180. On suppose que l'inventaire n'est pas fait dans les trois mois, les pénalités de l'article 1442 sont encourues le juge peut-il relever de ces peines l'époux survivant? En théorie, il est certain que le juge n'a pas ce droit quand un délai est fatal; et si l'on admet que l'inventaire doit être fait dans les trois mois, il est difficile de ne pas admettre que le délai est fatal (1). Mais autre est la question de légalité.

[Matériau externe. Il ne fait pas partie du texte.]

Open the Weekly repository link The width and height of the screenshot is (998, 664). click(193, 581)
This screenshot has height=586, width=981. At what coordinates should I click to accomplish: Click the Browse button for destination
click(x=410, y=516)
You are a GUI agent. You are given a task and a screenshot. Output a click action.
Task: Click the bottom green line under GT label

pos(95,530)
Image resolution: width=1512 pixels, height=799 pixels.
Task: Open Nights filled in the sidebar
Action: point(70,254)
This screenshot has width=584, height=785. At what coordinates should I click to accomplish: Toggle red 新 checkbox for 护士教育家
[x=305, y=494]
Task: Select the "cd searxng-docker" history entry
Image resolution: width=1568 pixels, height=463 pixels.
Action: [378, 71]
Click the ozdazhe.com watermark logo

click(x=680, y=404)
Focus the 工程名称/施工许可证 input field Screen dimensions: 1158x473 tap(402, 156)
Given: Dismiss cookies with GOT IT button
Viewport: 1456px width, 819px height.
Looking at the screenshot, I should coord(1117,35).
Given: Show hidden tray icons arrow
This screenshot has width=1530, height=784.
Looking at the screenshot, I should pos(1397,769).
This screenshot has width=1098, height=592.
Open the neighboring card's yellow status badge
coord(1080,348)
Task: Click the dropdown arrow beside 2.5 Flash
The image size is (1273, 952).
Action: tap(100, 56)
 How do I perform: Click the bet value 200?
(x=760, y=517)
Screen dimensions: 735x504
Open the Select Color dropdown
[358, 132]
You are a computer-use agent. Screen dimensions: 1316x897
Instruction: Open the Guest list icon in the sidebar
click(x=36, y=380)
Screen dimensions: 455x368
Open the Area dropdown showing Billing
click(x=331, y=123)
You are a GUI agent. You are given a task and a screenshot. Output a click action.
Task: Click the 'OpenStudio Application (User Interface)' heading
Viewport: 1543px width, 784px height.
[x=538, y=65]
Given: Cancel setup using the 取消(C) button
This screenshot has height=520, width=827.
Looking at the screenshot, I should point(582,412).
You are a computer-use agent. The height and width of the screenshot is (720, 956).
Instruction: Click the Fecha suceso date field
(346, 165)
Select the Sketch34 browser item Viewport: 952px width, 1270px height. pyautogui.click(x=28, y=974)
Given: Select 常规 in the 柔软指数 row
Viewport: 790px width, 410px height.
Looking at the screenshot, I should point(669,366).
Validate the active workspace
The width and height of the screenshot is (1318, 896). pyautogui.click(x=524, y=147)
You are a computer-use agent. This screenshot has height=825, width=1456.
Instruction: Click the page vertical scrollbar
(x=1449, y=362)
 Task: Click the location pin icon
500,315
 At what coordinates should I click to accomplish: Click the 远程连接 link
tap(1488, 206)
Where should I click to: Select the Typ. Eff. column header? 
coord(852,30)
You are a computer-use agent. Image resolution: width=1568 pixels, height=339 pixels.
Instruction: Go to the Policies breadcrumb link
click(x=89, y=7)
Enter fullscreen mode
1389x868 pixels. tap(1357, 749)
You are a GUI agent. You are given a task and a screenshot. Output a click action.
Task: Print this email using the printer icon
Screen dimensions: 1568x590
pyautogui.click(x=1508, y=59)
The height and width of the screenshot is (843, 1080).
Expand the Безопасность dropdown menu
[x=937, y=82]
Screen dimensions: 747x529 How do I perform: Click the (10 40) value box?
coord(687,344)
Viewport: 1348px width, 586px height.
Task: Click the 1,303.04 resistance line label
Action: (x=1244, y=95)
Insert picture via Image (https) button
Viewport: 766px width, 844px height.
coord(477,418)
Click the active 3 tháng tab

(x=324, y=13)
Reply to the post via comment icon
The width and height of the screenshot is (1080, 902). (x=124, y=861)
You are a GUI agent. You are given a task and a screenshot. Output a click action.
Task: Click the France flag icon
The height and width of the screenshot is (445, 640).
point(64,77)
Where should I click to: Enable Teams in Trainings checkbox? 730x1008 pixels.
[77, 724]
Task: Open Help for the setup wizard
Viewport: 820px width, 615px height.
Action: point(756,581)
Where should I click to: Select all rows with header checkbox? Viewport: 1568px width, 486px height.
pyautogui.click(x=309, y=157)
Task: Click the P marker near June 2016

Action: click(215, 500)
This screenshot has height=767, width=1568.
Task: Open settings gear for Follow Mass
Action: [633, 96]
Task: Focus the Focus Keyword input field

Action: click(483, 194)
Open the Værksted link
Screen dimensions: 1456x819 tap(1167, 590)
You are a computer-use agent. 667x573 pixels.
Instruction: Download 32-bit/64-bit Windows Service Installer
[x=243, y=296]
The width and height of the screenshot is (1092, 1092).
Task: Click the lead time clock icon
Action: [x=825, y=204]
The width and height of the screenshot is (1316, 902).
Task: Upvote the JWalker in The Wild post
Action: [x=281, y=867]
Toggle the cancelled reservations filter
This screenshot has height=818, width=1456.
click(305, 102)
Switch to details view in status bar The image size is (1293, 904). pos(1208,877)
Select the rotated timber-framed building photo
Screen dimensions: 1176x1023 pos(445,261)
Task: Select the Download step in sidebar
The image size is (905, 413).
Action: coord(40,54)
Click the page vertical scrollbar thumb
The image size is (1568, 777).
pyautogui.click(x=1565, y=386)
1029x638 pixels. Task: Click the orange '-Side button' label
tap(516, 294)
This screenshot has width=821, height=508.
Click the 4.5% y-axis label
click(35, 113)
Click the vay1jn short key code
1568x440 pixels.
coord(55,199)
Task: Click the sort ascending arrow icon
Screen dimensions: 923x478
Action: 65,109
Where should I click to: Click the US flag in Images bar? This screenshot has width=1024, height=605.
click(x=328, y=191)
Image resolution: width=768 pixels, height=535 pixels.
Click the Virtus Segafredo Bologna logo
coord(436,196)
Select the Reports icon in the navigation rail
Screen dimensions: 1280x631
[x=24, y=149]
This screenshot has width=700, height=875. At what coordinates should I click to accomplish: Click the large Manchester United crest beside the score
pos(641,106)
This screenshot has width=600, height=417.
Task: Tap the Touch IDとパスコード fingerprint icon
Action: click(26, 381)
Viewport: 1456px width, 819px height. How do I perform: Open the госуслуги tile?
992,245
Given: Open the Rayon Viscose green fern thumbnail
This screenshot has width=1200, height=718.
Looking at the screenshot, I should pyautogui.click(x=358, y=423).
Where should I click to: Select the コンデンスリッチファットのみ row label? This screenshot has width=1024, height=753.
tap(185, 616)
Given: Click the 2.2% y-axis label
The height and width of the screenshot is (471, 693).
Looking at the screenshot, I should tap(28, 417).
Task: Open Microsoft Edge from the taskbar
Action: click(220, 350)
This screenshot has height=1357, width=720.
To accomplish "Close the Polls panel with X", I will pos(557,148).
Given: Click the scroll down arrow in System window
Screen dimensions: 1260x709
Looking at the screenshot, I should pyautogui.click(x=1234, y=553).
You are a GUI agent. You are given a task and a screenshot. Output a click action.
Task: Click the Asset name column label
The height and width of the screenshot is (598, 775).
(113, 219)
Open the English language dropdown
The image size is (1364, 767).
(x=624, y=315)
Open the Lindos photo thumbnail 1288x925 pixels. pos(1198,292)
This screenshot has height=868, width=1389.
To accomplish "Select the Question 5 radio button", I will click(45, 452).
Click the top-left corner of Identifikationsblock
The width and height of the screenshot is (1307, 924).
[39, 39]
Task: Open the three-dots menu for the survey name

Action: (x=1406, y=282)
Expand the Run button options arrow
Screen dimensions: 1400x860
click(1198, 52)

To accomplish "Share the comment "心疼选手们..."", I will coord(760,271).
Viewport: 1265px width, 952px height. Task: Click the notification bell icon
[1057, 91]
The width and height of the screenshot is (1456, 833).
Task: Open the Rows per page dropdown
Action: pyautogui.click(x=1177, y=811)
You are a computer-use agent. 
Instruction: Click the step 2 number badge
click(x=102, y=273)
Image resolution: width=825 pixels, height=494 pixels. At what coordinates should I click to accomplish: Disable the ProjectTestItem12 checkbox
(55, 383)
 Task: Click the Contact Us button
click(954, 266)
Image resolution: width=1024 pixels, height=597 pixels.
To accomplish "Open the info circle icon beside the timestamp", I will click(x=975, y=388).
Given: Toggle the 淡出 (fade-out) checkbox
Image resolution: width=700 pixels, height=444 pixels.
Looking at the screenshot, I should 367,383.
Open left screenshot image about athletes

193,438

Si un tribunal décidait, comme l'a fait la cour de Bourges, que le père n'a pas encouru les pénalités parce qu'il n'est pas en faute, y aurait-il lieu à cassation? Nous ne voyons pas comment on pourrait casser une décision pour violation de la loi alors qu'il n'y a point de loi. C'est encore un argument contre l'opinion que nous venons de combattre, et il nous paraît décisif. On prétend qu'il y a un délai légal dans lequel l'inventaire doit être fait, et la cour de cassation ne pourrait pas casser un arrêt qui déciderait que les pénalités ne sont pas encourues, quoique l'inventaire n'ait pas été fait dans le prétendu délai légal (2). La jurisprudence des cours d'appel se prononce contre la déchéance absolue. Il a été jugé que la déchéance ne doit pas être prononcée quand il n'y a pas de faute à reprocher au père survivant; dans l'espèce, l'inventaire n'avait pas été dressé dans le délai de trois mois, mais le retard de quelques jours était dû à un empêchement du notaire; du reste, l'arrêt constate que tout avait

(1) Bourges, 14 février 1859 (Dalloz, 1860, 2, 52). Dans le même sens, Mourlon, t. III, p. 80, no 185.

(2) Rodière et Pont, t. II, p. 292, no 1006.